* YOUR TASK *
Report how many lines in the records below contain the word "computer". Nothing else belongs in the answer.

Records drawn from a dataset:
=== Begin Enclosure ===
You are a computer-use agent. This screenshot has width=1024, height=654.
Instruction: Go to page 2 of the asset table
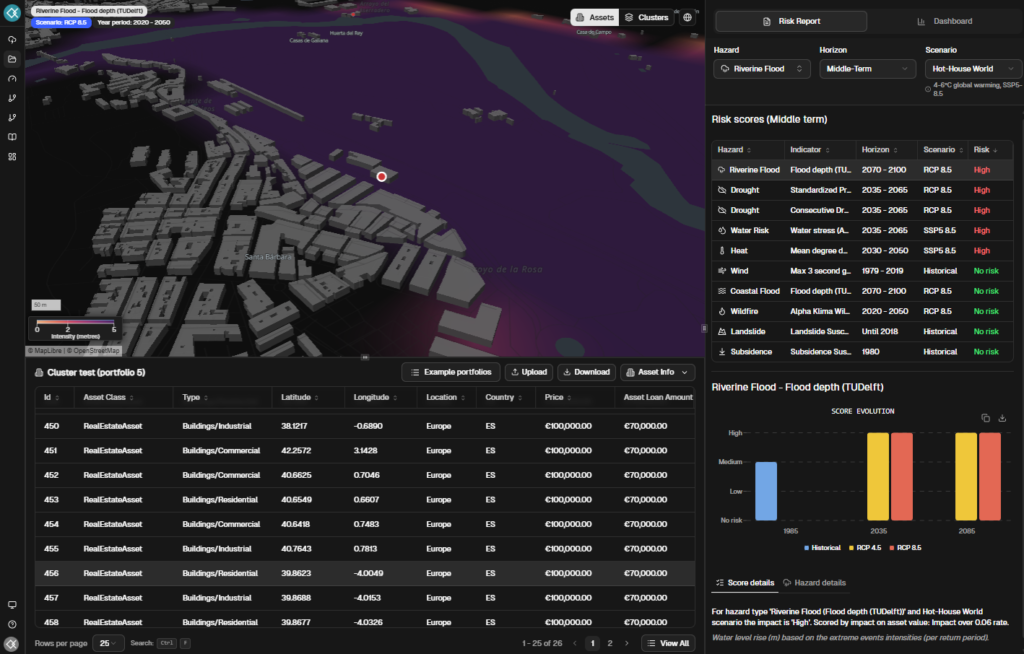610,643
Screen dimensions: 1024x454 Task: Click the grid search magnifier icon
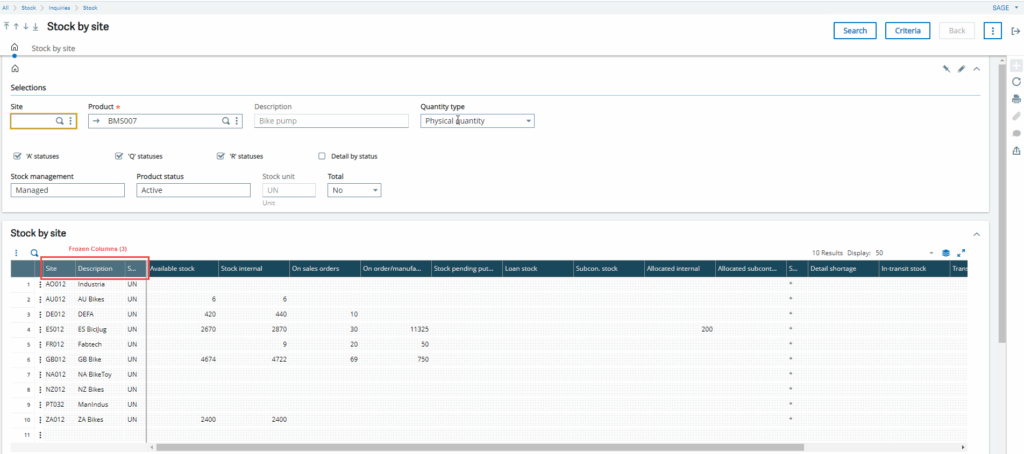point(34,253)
=== End Enclosure ===
=== Begin Enclosure ===
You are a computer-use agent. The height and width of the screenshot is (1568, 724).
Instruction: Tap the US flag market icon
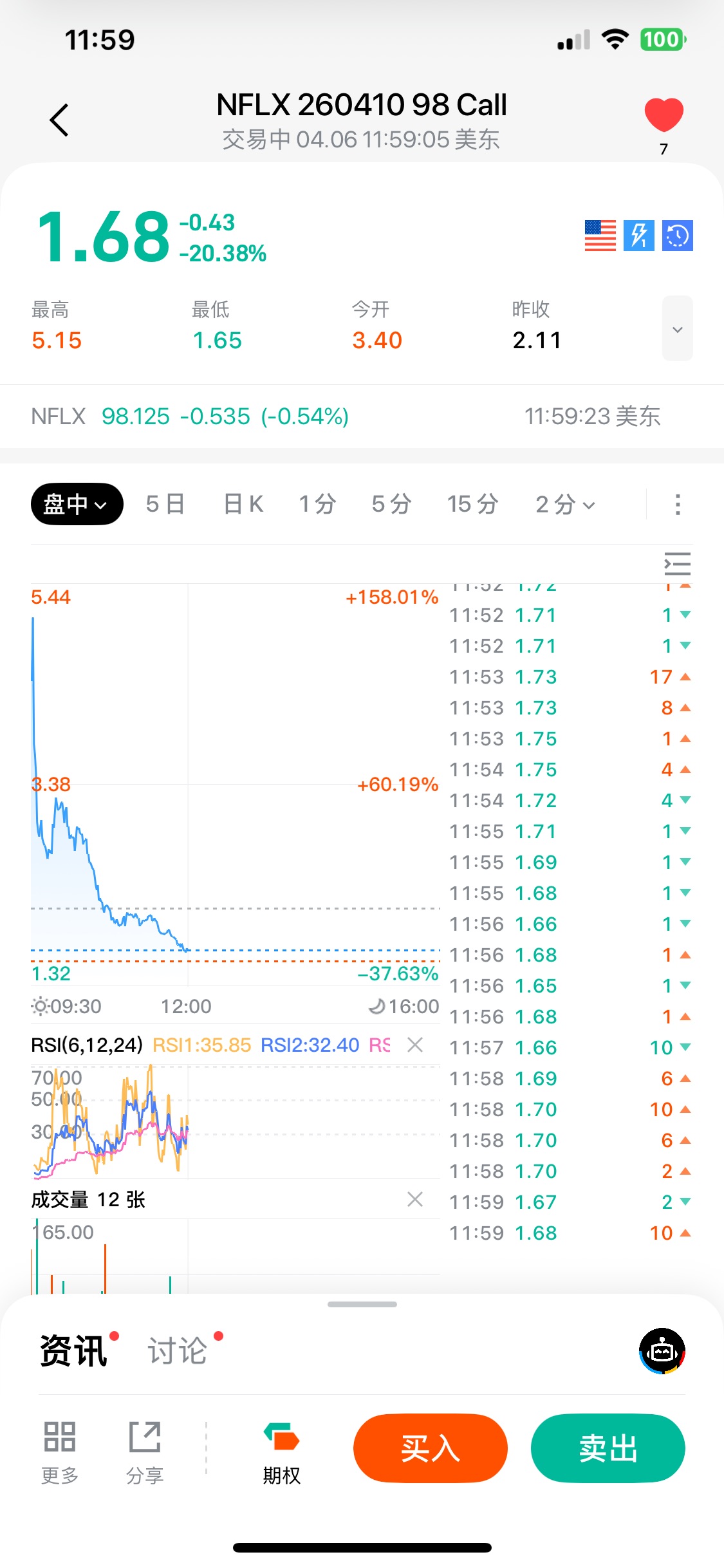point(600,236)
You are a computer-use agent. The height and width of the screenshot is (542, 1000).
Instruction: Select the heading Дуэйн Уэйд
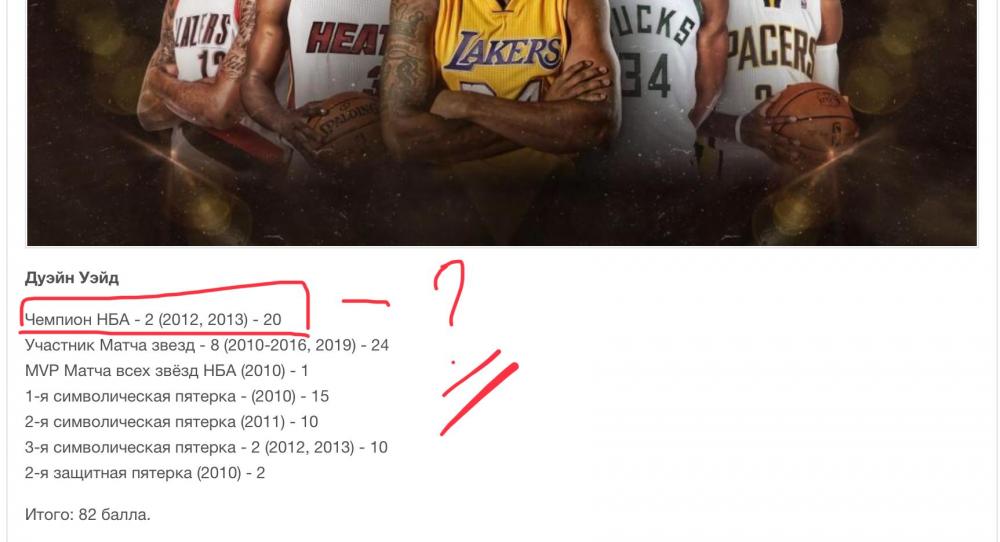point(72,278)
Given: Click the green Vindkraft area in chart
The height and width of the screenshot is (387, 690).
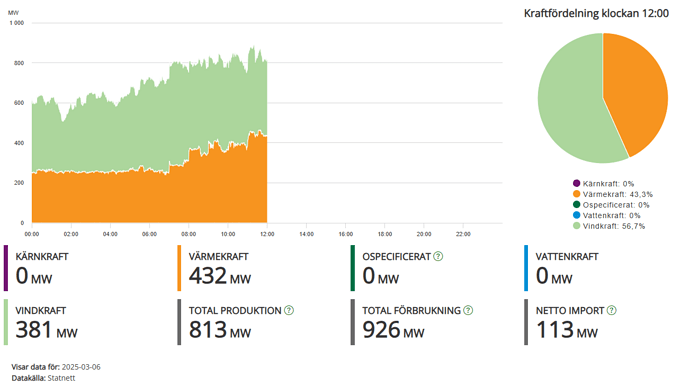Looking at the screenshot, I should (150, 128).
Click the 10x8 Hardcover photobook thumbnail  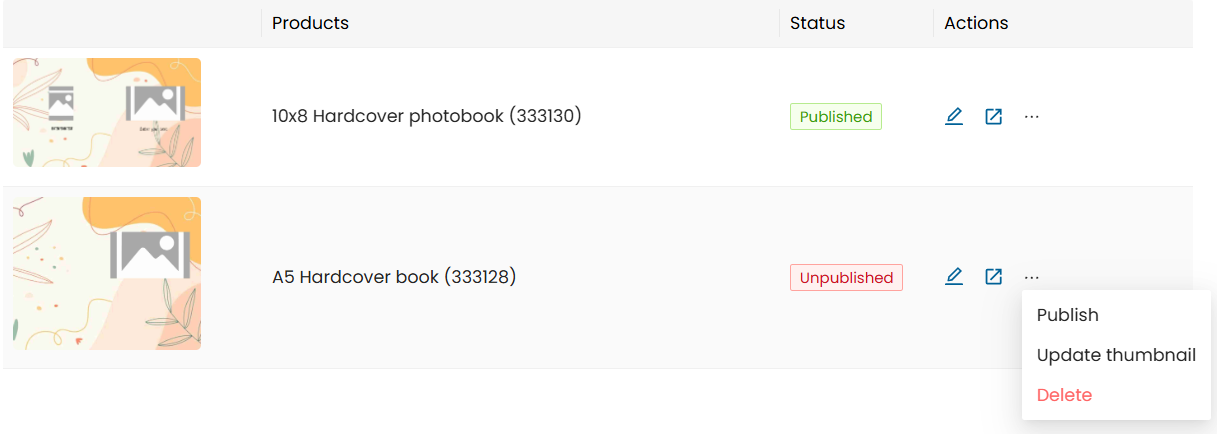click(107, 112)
=== End Enclosure ===
=== Begin Enclosure ===
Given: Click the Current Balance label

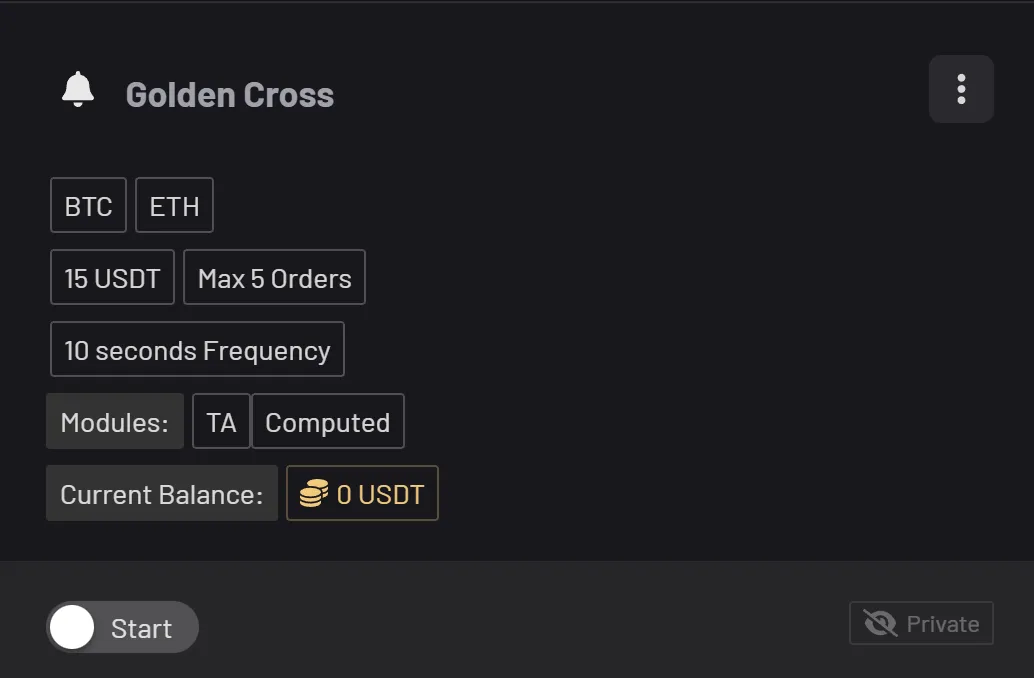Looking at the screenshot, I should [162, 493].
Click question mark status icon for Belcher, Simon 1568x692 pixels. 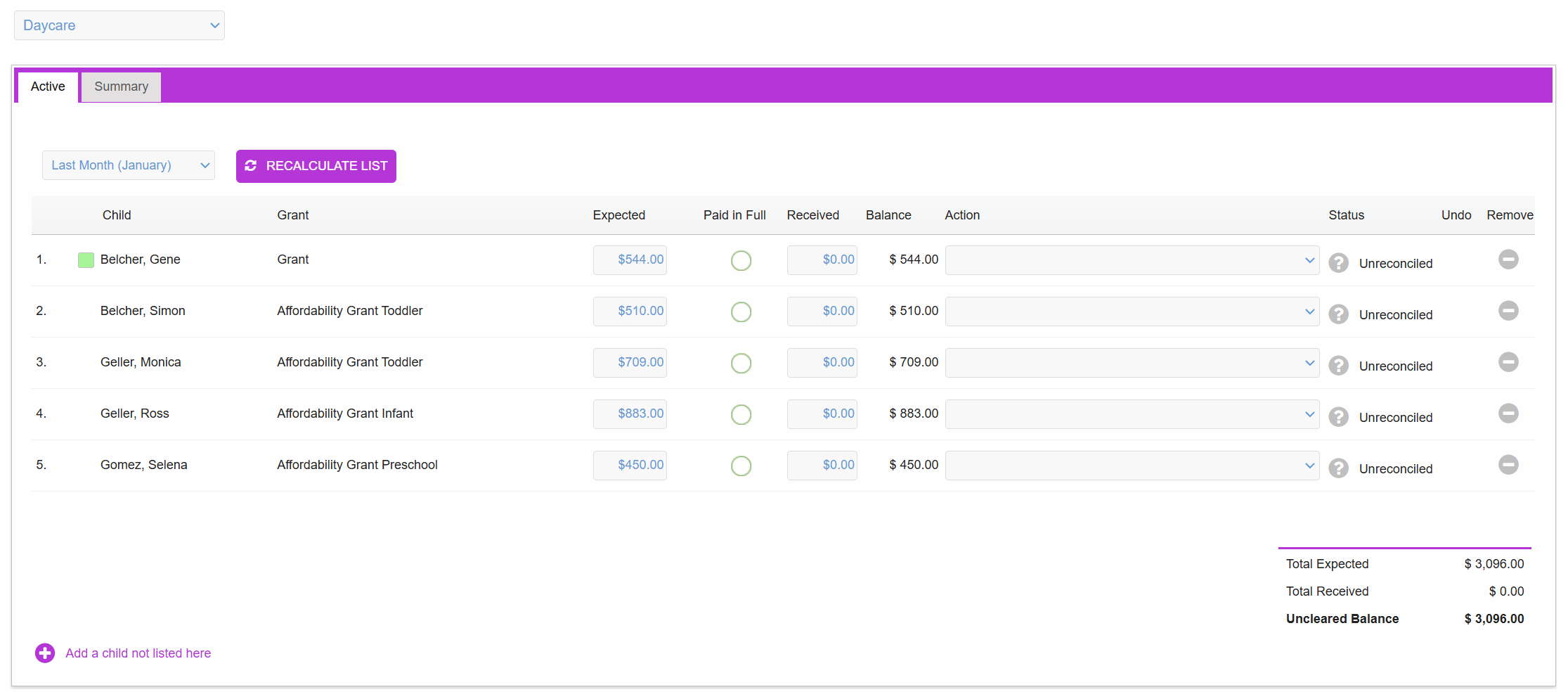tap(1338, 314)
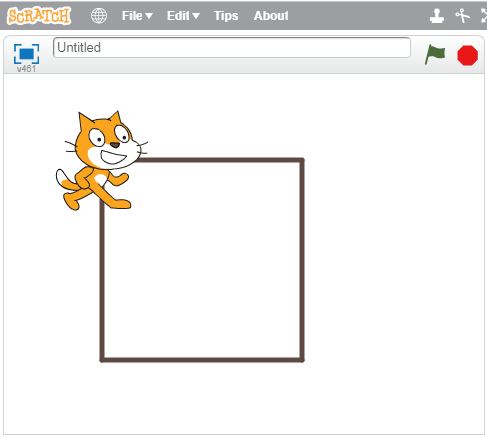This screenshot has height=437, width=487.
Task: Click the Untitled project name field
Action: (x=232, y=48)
=== End Enclosure ===
* ANSWER TO THIS TASK *
3